Document excerpt:
=== Begin Enclosure ===
On the contrary … selling is helping someone acquire what they need.

“Selling is really hard, especially for eye doctors and opticians.”

On the contrary … selling is the easiest thing in the world if you’re not trying to persuade someone of something. And, if selling is helping someone acquire what they need (see above) and since eyecare is a “needs” based biz, helping someone with their visual needs is pretty simple. Why are you making it difficult?

“Eye doctors and opticians aren’t really salespeople.”

On the contrary … who told you that, anyway?  Eye doctors and opticians don’t see themselves as salespeople because they think selling was about persuasion. So yes, I agree, if ECPs think selling is about persuasion then, you’re right: eye doctors and opticians aren’t salespeople (or, at least, they shouldn’t be). Again, selling is helping someone acquire what they need. ECPs are in a needs-based business so isn’t being a salesperson (with our new definition) more of a natural extension of who you are anyway? Isn’t it your primary job to help patients and customers acquire those products that will help them alleviate their visual needs?

“But Robert, don’t we already do that? I mean, we tell them about their needs, we tell them about all the products they need to help them and we tell them why they need them. Isn’t that helping them acquire what they need?”

On the contrary … every time you use the word “tell” you’re actually saying you’re trying to persuade them that they need these products. No one, and I mean not a soul, likes to be told what they should do. When you’re “telling” someone something, you’re talking at them. Their defense mechanisms flare up and they are resisting everything you’re saying.
=== End Enclosure ===
Problem 1: In the passage on selling in eyecare, rewrite more briefly the paragraph that begins "On the contrary … every time you use the word", keeping its main facts.
Problem 2: Extend the passage on selling in eyecare, beginning after its final sentence.

Excerpted records:
=== Begin Enclosure ===
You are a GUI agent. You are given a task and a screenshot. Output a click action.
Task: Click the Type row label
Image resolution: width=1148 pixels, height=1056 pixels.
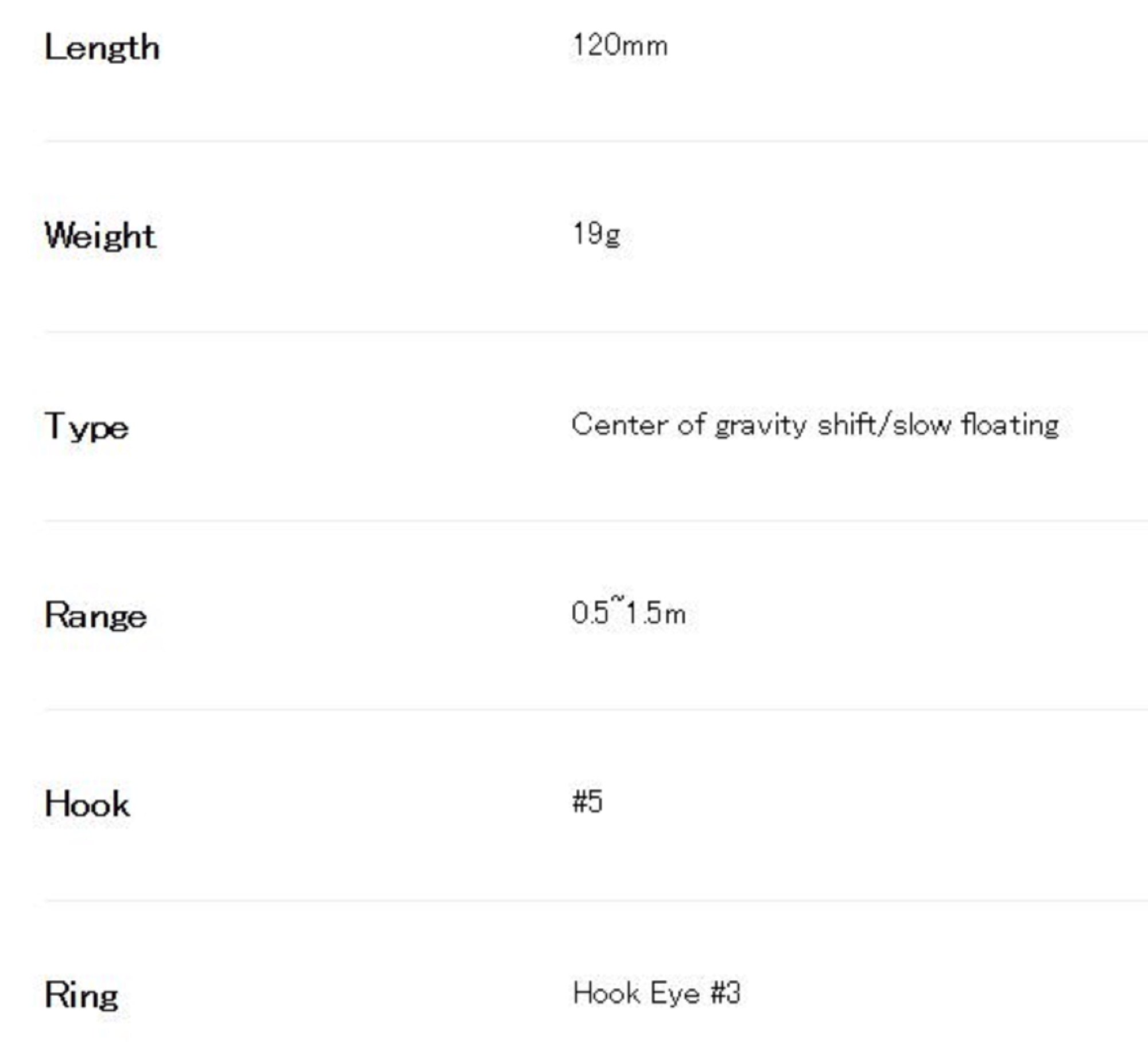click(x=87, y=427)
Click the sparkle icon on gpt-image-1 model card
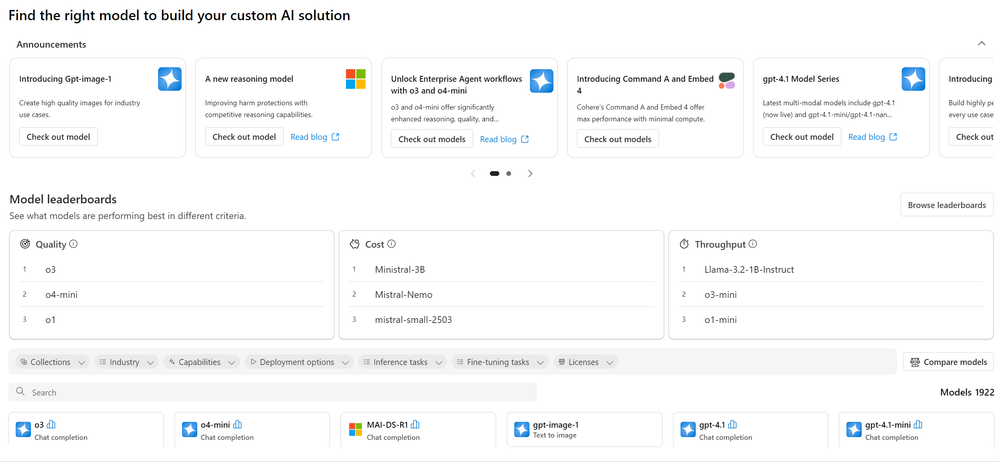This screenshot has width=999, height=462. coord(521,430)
=== End Enclosure ===
=== Begin Enclosure ===
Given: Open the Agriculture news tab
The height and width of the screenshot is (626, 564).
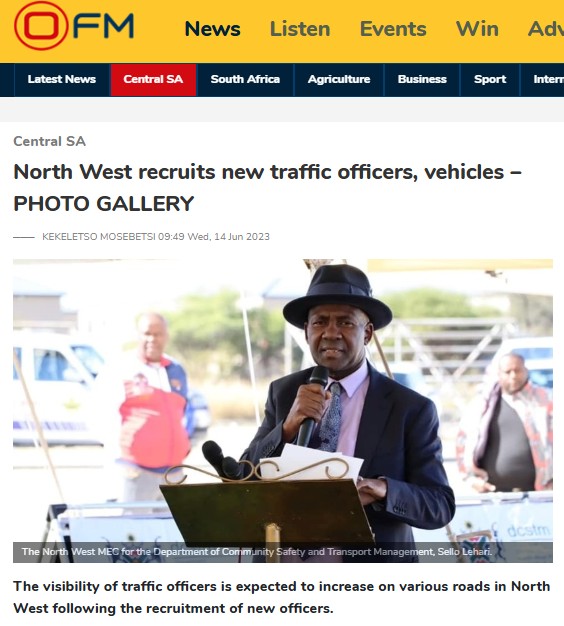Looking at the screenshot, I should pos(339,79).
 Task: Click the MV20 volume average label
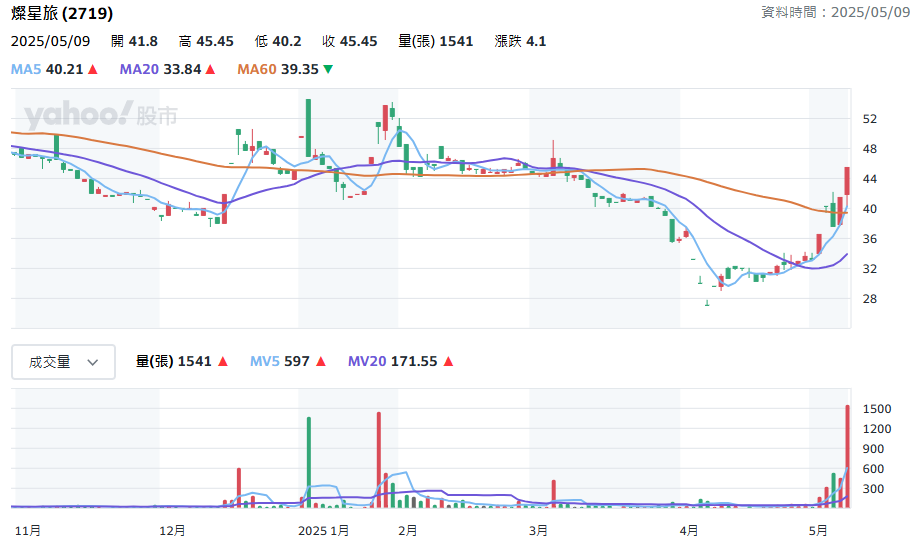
=== End Enclosure ===
=== Begin Enclosure ===
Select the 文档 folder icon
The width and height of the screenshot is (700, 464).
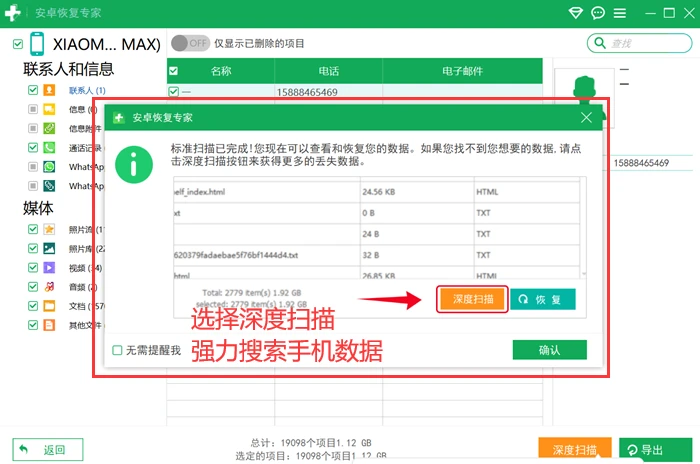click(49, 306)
=== End Enclosure ===
Written answer 1: Using the word "tell" shows an attempt to persuade people that they need the products. No one likes being told what to do. Telling someone something means talking at them. This sets off their defense mechanisms, and they resist everything being said.

Written answer 2:
What, then, would a sales contrarian do instead of tell? Ask! Instead of telling people, you should be asking people. Ask a question. Why? Because asking a question or a series of them is the best way to get people to engage in conversation. When you’re telling someone about something, it’s a monologue. You want a dialogue!

“But, I just don’t know the right questions to ask.”

Au contraire, mon ami … you’re just afraid to ask them. You think asking customers questions makes you look less professional. Nothing could be further from the truth. That’s what a true professional does: asks questions. Lots of them. Inquire about how they use their eyes during the day … at home, at work, at play. C’mon, you know this!

After asking all these questions and gathering all this information, ask them for their permission to help them. Sounds like, “Ok, great. I think you and I pinpointed the challenges you’re facing. Would you like me to talk about how we can best help you?”

This is the only time you can tell them about the products and services you provide. Why? Because you just asked them for their permission to do so.

“Well, I can’t sell like you, Robert.”

On the contrary…You can sell better than me!